#### WORK REQUIRED:
Extend the Hopkins-Levitzki theorem discussion past its final sentence.

#### QUOTED PASSAGE:
Start

Hopkins-Levitzki: an uncanny asymmetry? Not every left Noetherian ring is left Artinian. Take $\mathbb{Z}$ as a quick example.
But:

Hopkins-Levitzki theorem: a left Artinian ring is left Noetherian.

I find this quite amazing. I find this asymmetry shocking. It just seems plain unreasonable that there are rings where every ascending chain of ideals stabilizes but not every descending chain stabilizes, and at the same time  every ring with stabilizing descending chains has stabilizing ascending chains.
I know asymmetries abound in ring/module theory, but this one strikes me as more elementary and uncanny.
My question is:

Why does this happen?

Of course, this question is at an informal level; I'm not asking for a proof of the theorem. I just want to understand why one chain condition implies the other, but not the other way around. At first glance, it just seems so symmetrical, that I would have expected the conditions to be equivalent, or to have neither condition implying the other.
My very naive first observation is that for noetherian rings, we have the characterization "every ideal is finitely generated", but for artinian rings there is not (that I know of) a simple analog, which is perhaps the first spark of an asymmetry...
 A: I transplanted this from a question I later marked as a duplicate of this one.
There is a sharper version of the Hopkins-Levitzki-Akizuki theorem which explains why Noetherian=Artinian over semiprimary rings.
The upshot is that since $R/J(R)$ is semisimple, you can construct a candidate for a composition series for $M$ (at first you do not know if it is finite or not), and then since $J(R)$ is nilpotent, the series is finite, so that you really have a composition series.
Now if a ring is right Artinian, it conveniently implies that $R$ is semiprimary, so that you can conclude right away it is right Noetherian.

End

#### AVAILABLE DATA:
Start

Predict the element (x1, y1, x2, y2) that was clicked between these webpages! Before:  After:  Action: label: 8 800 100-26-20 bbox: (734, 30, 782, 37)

End

#### WRITTEN RESPONSE:
But why the asymmetry? Why isn't the other direction true?  I am not able to give a concrete answer, but there is some intuition.
Maybe part of it has to do with identity, or something close to it. After all, you can get a rng that's Artinian but not Notherian if you take such an abelian group and define the product of all pairs to be zero.
Requiring a ring to have identity is a sort of finiteness condition. It's the reason why rings with identity have maximal right ideals, but it does nothing to help find minimal right ideals. In a sense, it is a very weak Noetherian condition: "the collection of proper ideals has a maximal element" as opposed to "every nonempty collection of proper ideals has a maximal element."
It could be that "Artinian + 1" is enough to "catch both up and down" directions of a series with simple factors, so that it has to be finite, hence Noetherian.  Maybe "Noetherian + 1" only work together both to catch the "up" direction of composition series, but they don't do anything for the "down" direction.
A: I hope you agree that it suffices to explain the asymmetry in the commutative case : if the concepts artinian and noetherian are asymmetric there, symmetry cannot be restored by considering non-commutative rings.
And in the commutative case I think algebraic geometry comes to the rescue.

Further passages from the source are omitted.